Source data
# # #
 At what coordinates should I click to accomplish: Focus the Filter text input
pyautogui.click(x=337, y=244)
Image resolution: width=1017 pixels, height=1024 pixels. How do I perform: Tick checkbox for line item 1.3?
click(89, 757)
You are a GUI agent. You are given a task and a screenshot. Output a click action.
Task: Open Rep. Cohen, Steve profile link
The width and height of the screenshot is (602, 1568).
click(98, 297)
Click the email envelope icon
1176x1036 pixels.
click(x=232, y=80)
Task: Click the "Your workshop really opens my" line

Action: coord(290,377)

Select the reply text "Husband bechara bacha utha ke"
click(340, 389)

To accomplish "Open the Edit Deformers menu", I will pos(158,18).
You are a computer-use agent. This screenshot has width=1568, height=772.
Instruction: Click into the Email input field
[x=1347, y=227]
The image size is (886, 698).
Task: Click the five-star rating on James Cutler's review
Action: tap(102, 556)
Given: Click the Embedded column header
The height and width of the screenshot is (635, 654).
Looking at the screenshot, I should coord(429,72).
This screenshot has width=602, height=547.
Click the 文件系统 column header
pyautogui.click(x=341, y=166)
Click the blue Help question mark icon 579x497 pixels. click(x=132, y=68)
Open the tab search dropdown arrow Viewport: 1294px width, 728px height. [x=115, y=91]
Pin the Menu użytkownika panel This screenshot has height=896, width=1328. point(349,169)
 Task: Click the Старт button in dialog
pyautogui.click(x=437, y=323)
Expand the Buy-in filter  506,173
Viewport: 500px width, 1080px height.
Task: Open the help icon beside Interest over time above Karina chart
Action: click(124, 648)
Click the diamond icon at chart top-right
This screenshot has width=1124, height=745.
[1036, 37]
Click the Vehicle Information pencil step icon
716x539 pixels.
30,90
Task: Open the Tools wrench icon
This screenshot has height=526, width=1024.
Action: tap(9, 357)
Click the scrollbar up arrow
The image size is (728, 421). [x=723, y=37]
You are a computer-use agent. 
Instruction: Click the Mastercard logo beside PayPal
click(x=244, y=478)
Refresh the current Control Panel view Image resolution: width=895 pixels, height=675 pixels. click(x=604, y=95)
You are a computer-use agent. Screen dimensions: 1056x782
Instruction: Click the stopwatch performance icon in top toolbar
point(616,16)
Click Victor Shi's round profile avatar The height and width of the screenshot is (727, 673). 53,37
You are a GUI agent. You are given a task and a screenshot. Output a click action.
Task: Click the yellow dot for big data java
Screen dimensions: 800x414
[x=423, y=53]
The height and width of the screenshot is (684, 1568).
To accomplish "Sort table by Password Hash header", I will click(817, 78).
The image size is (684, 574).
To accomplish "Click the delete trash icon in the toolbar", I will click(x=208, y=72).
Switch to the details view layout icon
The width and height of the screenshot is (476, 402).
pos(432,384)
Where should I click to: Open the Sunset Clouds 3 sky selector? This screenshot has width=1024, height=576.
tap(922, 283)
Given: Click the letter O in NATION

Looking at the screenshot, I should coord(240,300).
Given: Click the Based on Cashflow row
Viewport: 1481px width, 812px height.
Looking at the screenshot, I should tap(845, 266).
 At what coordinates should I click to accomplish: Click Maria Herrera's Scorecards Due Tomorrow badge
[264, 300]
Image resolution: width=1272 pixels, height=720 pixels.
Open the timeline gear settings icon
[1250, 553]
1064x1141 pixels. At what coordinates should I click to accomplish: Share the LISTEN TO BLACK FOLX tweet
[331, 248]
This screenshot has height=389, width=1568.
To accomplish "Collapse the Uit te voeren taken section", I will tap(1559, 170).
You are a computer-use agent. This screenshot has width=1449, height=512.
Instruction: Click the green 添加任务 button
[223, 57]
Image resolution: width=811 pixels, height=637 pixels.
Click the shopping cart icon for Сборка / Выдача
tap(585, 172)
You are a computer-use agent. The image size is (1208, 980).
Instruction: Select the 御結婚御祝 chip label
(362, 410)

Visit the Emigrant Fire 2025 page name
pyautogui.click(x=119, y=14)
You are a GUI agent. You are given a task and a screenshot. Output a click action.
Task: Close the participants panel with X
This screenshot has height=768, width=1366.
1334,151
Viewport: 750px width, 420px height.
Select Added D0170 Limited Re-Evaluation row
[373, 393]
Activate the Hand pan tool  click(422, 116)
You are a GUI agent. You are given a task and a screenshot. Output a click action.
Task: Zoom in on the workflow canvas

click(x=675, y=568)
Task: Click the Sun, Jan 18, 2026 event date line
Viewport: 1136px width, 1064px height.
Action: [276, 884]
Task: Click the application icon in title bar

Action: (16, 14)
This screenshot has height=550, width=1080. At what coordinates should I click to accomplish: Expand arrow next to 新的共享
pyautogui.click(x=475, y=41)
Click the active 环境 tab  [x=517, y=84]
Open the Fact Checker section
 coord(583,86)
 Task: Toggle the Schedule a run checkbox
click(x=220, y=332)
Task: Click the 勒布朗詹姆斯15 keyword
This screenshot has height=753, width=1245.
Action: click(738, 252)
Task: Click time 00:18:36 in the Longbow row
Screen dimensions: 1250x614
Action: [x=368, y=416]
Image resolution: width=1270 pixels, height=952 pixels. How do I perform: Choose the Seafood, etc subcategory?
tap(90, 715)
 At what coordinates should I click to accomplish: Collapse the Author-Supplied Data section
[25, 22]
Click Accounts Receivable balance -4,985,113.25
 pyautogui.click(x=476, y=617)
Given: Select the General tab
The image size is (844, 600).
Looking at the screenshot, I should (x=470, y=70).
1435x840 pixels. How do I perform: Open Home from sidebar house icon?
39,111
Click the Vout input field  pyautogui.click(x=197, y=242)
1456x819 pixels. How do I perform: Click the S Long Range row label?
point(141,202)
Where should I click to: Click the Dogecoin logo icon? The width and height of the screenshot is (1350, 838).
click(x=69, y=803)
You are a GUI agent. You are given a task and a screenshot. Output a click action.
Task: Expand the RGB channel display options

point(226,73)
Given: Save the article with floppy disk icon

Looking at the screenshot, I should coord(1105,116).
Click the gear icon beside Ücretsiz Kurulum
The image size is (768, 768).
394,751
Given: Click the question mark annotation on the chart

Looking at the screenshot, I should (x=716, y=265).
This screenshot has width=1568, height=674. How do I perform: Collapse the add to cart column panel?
# # #
**EXERCISE DESCRIPTION**.
Show all lines from the entries that hold "profile".

**RESPONSE TO THIS EXERCISE**.
Task: Open Rep. Cohen, Steve profile link
Click Victor Shi's round profile avatar The height and width of the screenshot is (727, 673). 53,37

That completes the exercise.